- **What the task requires**
Print every one of the rows below without changing a single character.

++++++++++

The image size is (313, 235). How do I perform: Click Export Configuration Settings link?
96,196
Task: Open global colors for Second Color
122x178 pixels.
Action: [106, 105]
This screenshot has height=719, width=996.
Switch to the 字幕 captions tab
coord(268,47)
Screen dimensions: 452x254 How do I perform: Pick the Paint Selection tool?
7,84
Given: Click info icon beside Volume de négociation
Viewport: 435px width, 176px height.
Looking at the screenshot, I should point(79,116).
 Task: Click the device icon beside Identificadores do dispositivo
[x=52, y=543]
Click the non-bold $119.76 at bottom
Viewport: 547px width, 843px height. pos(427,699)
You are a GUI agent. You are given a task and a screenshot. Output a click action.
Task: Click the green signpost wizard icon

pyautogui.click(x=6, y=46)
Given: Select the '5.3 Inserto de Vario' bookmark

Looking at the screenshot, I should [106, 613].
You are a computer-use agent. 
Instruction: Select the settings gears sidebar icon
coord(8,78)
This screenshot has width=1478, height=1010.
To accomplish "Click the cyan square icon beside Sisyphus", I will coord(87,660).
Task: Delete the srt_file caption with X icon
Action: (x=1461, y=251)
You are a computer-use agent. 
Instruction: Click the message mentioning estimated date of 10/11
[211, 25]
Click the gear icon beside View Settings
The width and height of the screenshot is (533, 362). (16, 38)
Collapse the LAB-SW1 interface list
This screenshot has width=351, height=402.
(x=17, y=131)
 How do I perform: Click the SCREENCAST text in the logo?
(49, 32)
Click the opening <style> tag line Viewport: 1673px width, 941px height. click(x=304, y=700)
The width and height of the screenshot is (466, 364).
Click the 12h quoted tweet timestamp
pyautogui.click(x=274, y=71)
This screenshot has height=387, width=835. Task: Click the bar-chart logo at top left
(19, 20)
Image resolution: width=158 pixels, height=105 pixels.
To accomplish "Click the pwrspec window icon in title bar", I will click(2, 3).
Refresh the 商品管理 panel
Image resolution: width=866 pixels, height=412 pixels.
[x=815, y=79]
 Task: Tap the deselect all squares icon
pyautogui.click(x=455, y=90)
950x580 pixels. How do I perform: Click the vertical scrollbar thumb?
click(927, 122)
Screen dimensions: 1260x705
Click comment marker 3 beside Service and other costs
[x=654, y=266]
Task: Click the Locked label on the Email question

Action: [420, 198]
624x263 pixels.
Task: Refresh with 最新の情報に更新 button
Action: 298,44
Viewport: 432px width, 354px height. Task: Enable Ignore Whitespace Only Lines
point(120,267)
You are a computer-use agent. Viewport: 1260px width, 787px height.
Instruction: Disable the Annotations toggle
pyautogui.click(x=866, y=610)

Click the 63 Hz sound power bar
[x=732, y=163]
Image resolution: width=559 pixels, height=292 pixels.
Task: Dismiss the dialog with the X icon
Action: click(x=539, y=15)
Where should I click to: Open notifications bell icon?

++++++++++

- **Result**
The image size is (313, 235). How do I perform: Click Export Configuration Settings link?
96,196
Task: Open global colors for Second Color
122x178 pixels.
Action: [106, 105]
This screenshot has height=719, width=996.
Switch to the 字幕 captions tab
coord(268,47)
Screen dimensions: 452x254 How do I perform: Pick the Paint Selection tool?
7,84
Given: Click info icon beside Volume de négociation
Viewport: 435px width, 176px height.
Looking at the screenshot, I should point(79,116).
 Task: Click the device icon beside Identificadores do dispositivo
[x=52, y=543]
Click the non-bold $119.76 at bottom
Viewport: 547px width, 843px height. pos(427,699)
You are a GUI agent. You are given a task and a screenshot. Output a click action.
Task: Click the green signpost wizard icon

pyautogui.click(x=6, y=46)
Given: Select the '5.3 Inserto de Vario' bookmark

Looking at the screenshot, I should [106, 613].
You are a computer-use agent. 
Instruction: Select the settings gears sidebar icon
coord(8,78)
This screenshot has width=1478, height=1010.
To accomplish "Click the cyan square icon beside Sisyphus", I will coord(87,660).
Task: Delete the srt_file caption with X icon
Action: (x=1461, y=251)
You are a computer-use agent. 
Instruction: Click the message mentioning estimated date of 10/11
[211, 25]
Click the gear icon beside View Settings
The width and height of the screenshot is (533, 362). (16, 38)
Collapse the LAB-SW1 interface list
This screenshot has width=351, height=402.
(x=17, y=131)
 How do I perform: Click the SCREENCAST text in the logo?
(49, 32)
Click the opening <style> tag line Viewport: 1673px width, 941px height. click(x=304, y=700)
The width and height of the screenshot is (466, 364).
Click the 12h quoted tweet timestamp
pyautogui.click(x=274, y=71)
This screenshot has height=387, width=835. Task: Click the bar-chart logo at top left
(19, 20)
Image resolution: width=158 pixels, height=105 pixels.
To accomplish "Click the pwrspec window icon in title bar", I will click(2, 3).
Refresh the 商品管理 panel
Image resolution: width=866 pixels, height=412 pixels.
[x=815, y=79]
 Task: Tap the deselect all squares icon
pyautogui.click(x=455, y=90)
950x580 pixels. How do I perform: Click the vertical scrollbar thumb?
click(927, 122)
Screen dimensions: 1260x705
Click comment marker 3 beside Service and other costs
[x=654, y=266]
Task: Click the Locked label on the Email question

Action: [420, 198]
624x263 pixels.
Task: Refresh with 最新の情報に更新 button
Action: 298,44
Viewport: 432px width, 354px height. Task: Enable Ignore Whitespace Only Lines
point(120,267)
You are a computer-use agent. Viewport: 1260px width, 787px height.
Instruction: Disable the Annotations toggle
pyautogui.click(x=866, y=610)

Click the 63 Hz sound power bar
[x=732, y=163]
Image resolution: width=559 pixels, height=292 pixels.
Task: Dismiss the dialog with the X icon
Action: click(x=539, y=15)
Where should I click to: Open notifications bell icon?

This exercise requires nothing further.